INPUT DATA ::
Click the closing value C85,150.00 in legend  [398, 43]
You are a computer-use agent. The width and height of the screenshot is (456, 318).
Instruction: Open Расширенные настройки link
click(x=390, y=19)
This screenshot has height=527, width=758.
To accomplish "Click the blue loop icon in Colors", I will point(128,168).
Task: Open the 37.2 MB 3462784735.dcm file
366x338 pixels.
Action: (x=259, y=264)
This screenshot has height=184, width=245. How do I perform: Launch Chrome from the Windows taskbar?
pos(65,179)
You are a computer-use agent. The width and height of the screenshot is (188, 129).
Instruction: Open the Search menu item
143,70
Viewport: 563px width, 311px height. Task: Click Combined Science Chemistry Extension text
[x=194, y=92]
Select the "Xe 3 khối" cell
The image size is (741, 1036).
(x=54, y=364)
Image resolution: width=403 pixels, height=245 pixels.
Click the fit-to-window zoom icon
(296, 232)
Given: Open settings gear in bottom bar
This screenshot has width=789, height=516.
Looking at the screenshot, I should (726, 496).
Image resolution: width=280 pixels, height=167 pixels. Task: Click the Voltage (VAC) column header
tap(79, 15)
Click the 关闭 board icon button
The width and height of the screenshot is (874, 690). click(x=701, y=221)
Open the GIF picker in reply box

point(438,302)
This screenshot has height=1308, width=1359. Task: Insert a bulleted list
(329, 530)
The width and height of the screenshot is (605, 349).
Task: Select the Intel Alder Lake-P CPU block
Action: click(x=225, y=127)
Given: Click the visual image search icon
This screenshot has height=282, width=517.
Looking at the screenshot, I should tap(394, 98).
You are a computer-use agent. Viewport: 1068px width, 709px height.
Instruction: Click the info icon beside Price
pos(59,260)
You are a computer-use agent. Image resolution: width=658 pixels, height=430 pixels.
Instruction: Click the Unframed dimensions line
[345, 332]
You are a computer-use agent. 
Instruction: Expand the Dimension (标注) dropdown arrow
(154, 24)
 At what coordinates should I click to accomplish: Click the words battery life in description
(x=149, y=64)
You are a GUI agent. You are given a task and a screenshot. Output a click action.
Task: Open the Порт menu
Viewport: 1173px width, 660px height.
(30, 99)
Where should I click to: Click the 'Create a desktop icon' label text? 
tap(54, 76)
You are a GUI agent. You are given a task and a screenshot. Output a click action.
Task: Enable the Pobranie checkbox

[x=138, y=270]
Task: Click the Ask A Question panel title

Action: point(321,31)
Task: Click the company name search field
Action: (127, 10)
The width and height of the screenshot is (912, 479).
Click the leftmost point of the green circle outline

ACTION ITEM :: Everything from the first line of the records through the line holding "Given: Click the visual image search icon" is to be transcribed exactly; leave out all other lines.

WORKED SOLUTION ::
Click the closing value C85,150.00 in legend  [398, 43]
You are a computer-use agent. The width and height of the screenshot is (456, 318).
Instruction: Open Расширенные настройки link
click(x=390, y=19)
This screenshot has height=527, width=758.
To accomplish "Click the blue loop icon in Colors", I will point(128,168).
Task: Open the 37.2 MB 3462784735.dcm file
366x338 pixels.
Action: (x=259, y=264)
This screenshot has height=184, width=245. How do I perform: Launch Chrome from the Windows taskbar?
pos(65,179)
You are a computer-use agent. The width and height of the screenshot is (188, 129).
Instruction: Open the Search menu item
143,70
Viewport: 563px width, 311px height. Task: Click Combined Science Chemistry Extension text
[x=194, y=92]
Select the "Xe 3 khối" cell
The image size is (741, 1036).
(x=54, y=364)
Image resolution: width=403 pixels, height=245 pixels.
Click the fit-to-window zoom icon
(296, 232)
Given: Open settings gear in bottom bar
This screenshot has width=789, height=516.
Looking at the screenshot, I should (726, 496).
Image resolution: width=280 pixels, height=167 pixels. Task: Click the Voltage (VAC) column header
tap(79, 15)
Click the 关闭 board icon button
The width and height of the screenshot is (874, 690). click(x=701, y=221)
Open the GIF picker in reply box

point(438,302)
This screenshot has height=1308, width=1359. Task: Insert a bulleted list
(329, 530)
The width and height of the screenshot is (605, 349).
Task: Select the Intel Alder Lake-P CPU block
Action: click(x=225, y=127)
Given: Click the visual image search icon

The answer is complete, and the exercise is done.